Pesquisadores descobrem nova espécie de tartaruga amazônica

Mesoclemmys jurutiensis. Crédito: Fábio Cunha.

A nova espécie, encontrada no Pará, é uma das menores do gênero Mesoclemmys.

Pesquisadores da Universidade Federal do Pará (UFPA) e Instituto de Pesquisas da Amazônia (INPA) descobriram uma nova espécie de tartaruga amazônica. A Mesoclemmys jurutiensis foi encontrada em poças de água doce, no oeste do Pará. Seu nome é uma homenagem ao local onde foi descoberta, o município de Juruti.
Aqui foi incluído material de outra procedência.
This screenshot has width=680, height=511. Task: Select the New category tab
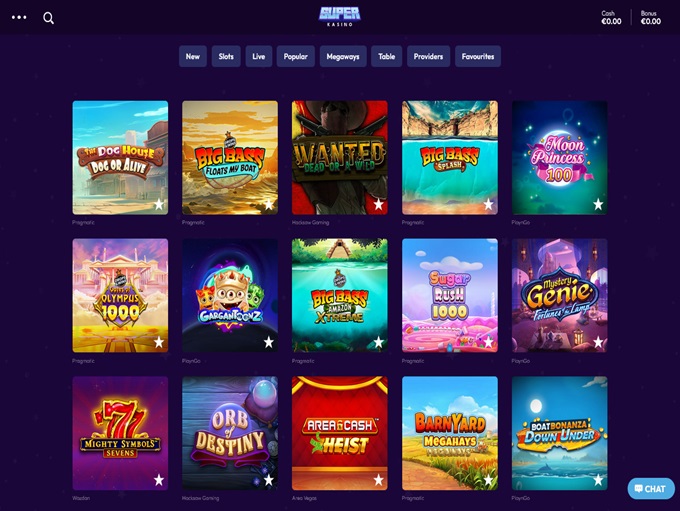click(x=193, y=56)
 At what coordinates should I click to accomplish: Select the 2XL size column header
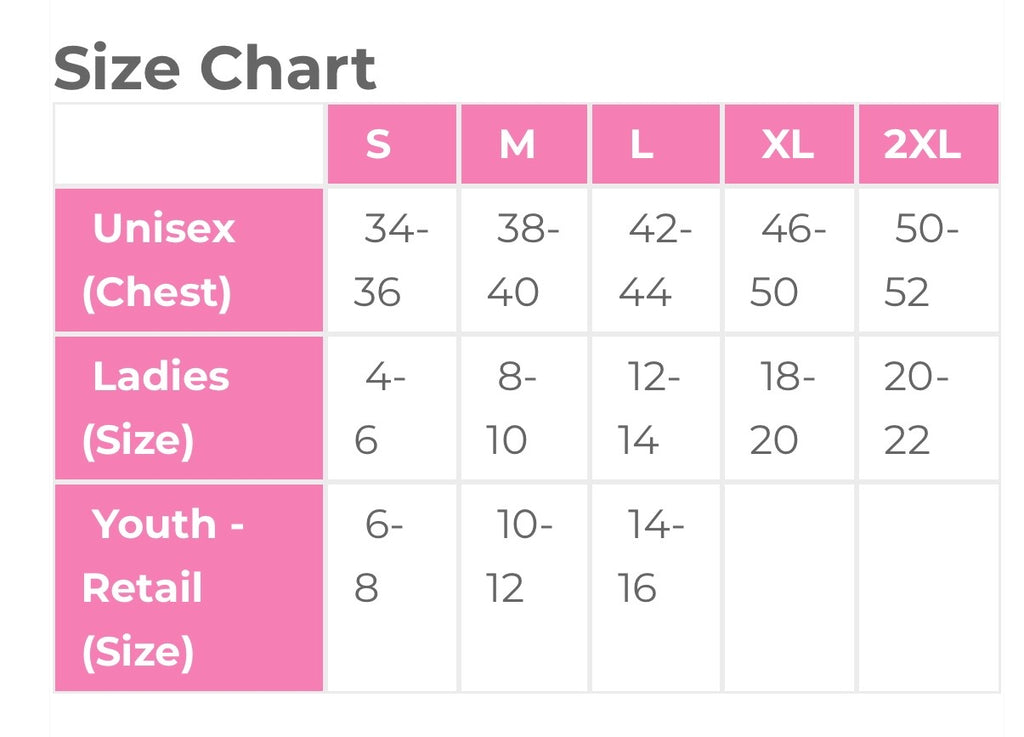pos(929,144)
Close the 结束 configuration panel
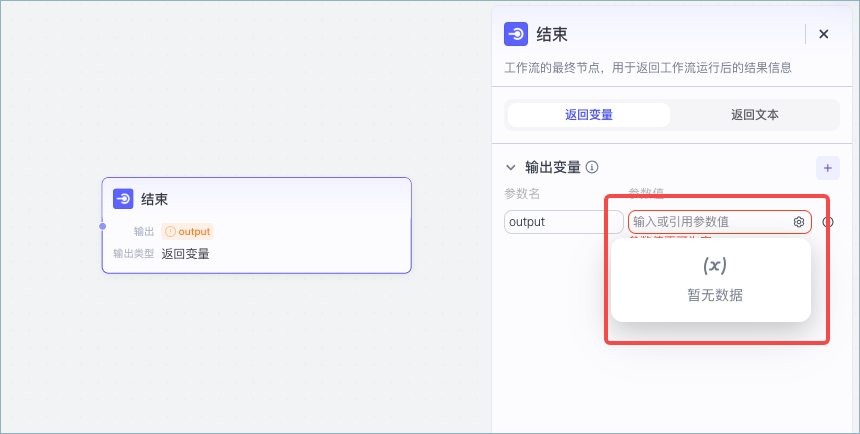860x434 pixels. [x=824, y=34]
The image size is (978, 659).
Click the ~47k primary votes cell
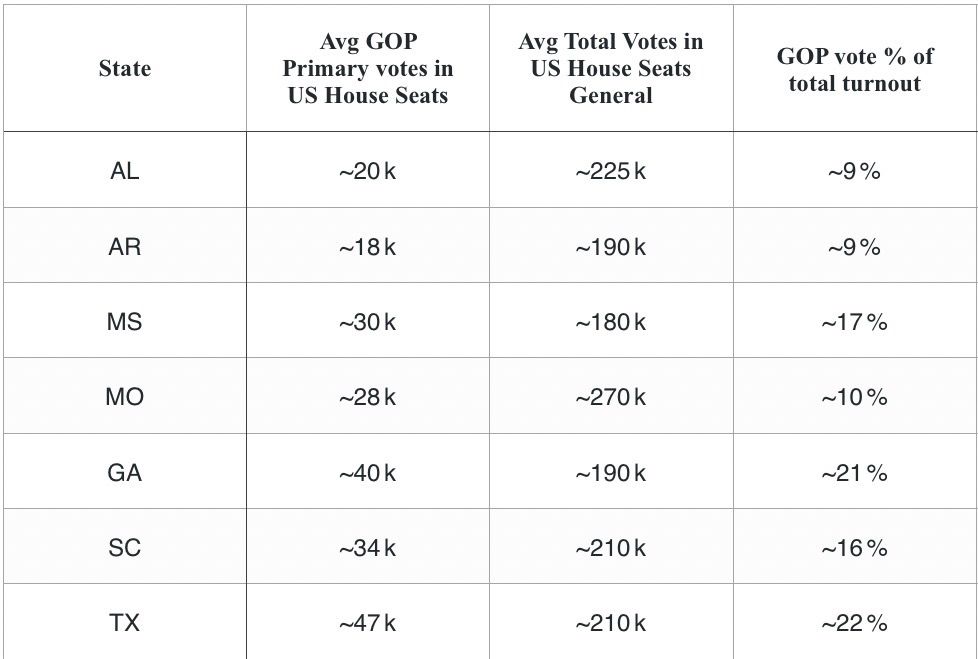368,622
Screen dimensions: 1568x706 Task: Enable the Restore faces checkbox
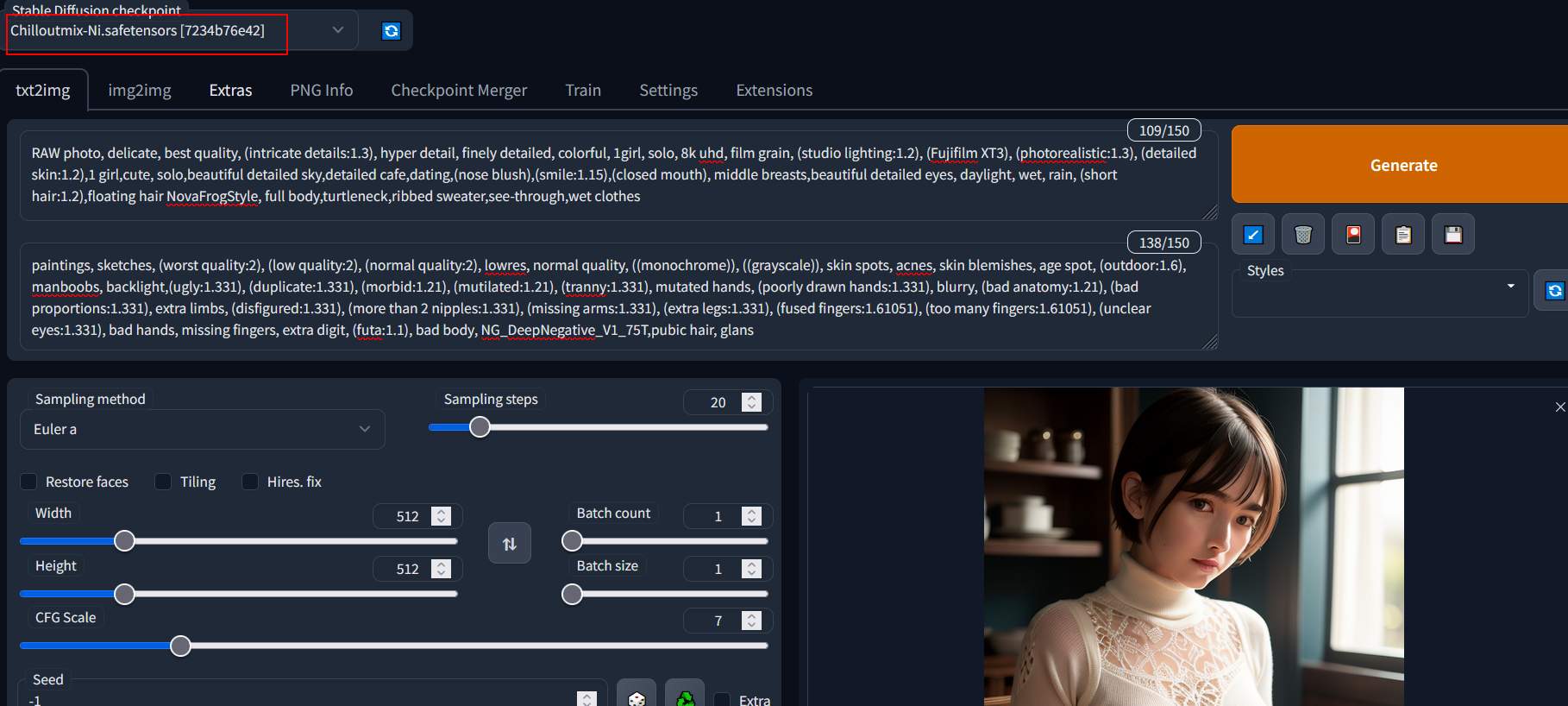click(x=28, y=482)
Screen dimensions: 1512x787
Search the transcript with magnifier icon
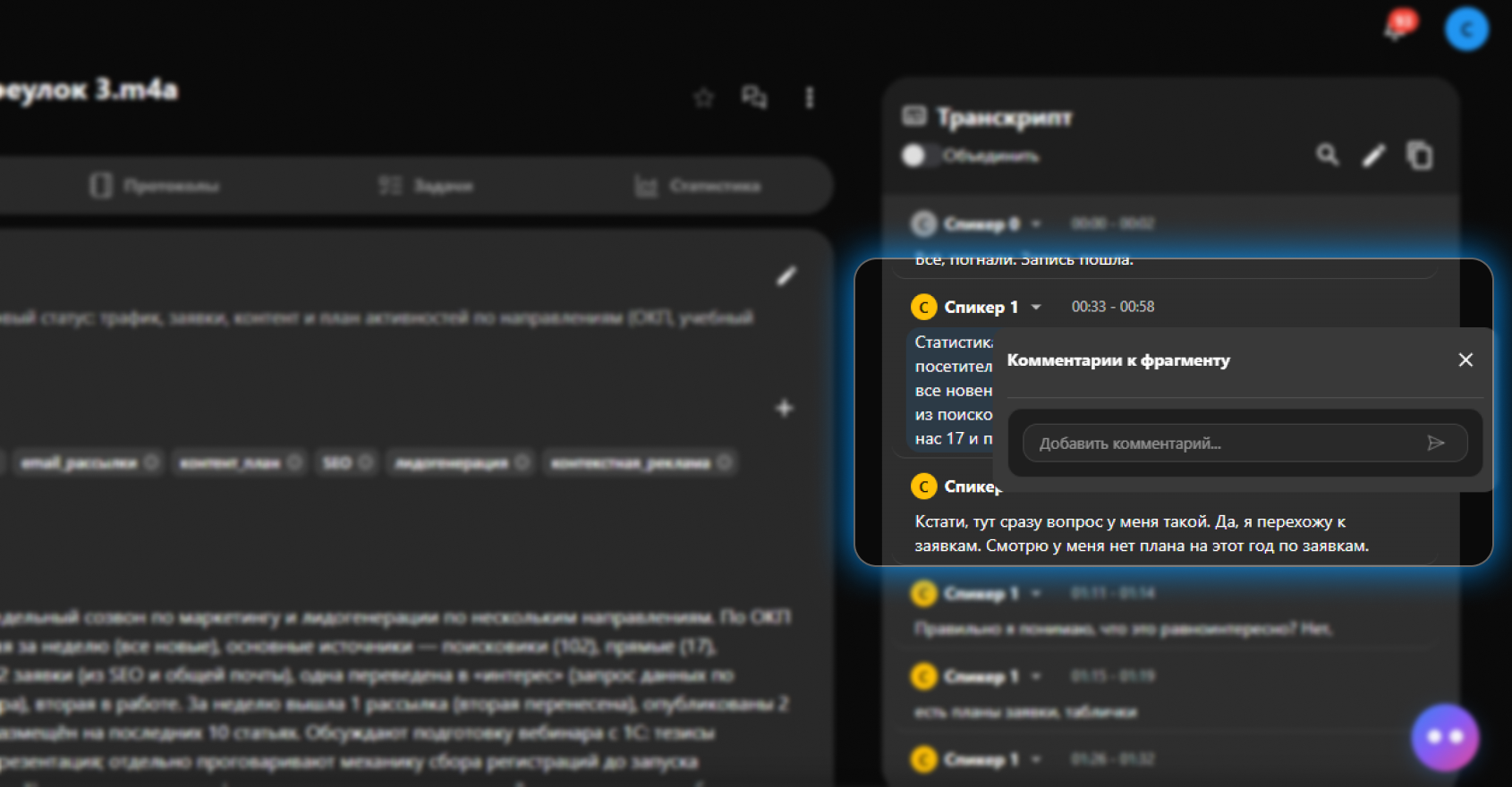(x=1327, y=155)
A nova espécie foi encontrada em 2018, por Fábio Andrew da Cunha, pesquisador da UFPA, durante trabalho de campo. Após três anos de análises morfológicas, taxonômicas e de DNA, Fábio e outros pesquisadores comprovaram que se tratava de uma nova espécie. A descoberta foi divulgada no periódico científico Chelonian Conservation and Biology.

“O processo é minucioso, delicado e lento, desde a primeira captura até a publicação é um período longo”, explica Fábio Cunha. “Esse processo é extremamente importante e necessário, pois a ciência se constrói com dados e, quanto mais robustos forem os dados, melhor para garantir que a hipótese científica seja aceita, no nosso caso, a descrição de uma nova espécie de tartaruga de água doce”, completa.

A nova espécie é uma das menores do gênero Mesoclemmys. Possui a parte superior do casco avermelhada e, a inferior, amarelo-escura. Seus olhos ficam perto das narinas e sua cabeça possui forma de triângulo. Vive em poças de água doce, em mata densa, e se alimenta de girinos.

Com a nova descoberta, o Brasil chega a 33 espécies de tartarugas. A região amazônica possui uma das maiores biodiversidades do gênero no mundo. Segundo Fábio Cunha, preservar a região é uma tarefa indispensável para proteger a biodiversidade de tartarugas.

“Somente com o conhecimento da biodiversidade de uma determinada região é possível construir políticas públicas voltadas para a conservação e preservação das espécies, sem isso, não podemos dizer e nem tampouco mensurar quais os riscos ou prejuízos à biodiversidade com a degradação daquele ambiente”, afirma

Para Fábio, o apoio das comunidades tradicionais é imprescindível no processo de descobertas e conservação na natureza. Ele conta que ribeirinhos da região de Juruti “participaram ativamente do processo de procura e captura dos animais”. Para ele, a universidade e os institutos de pesquisa precisam estar em constante contato com a população local.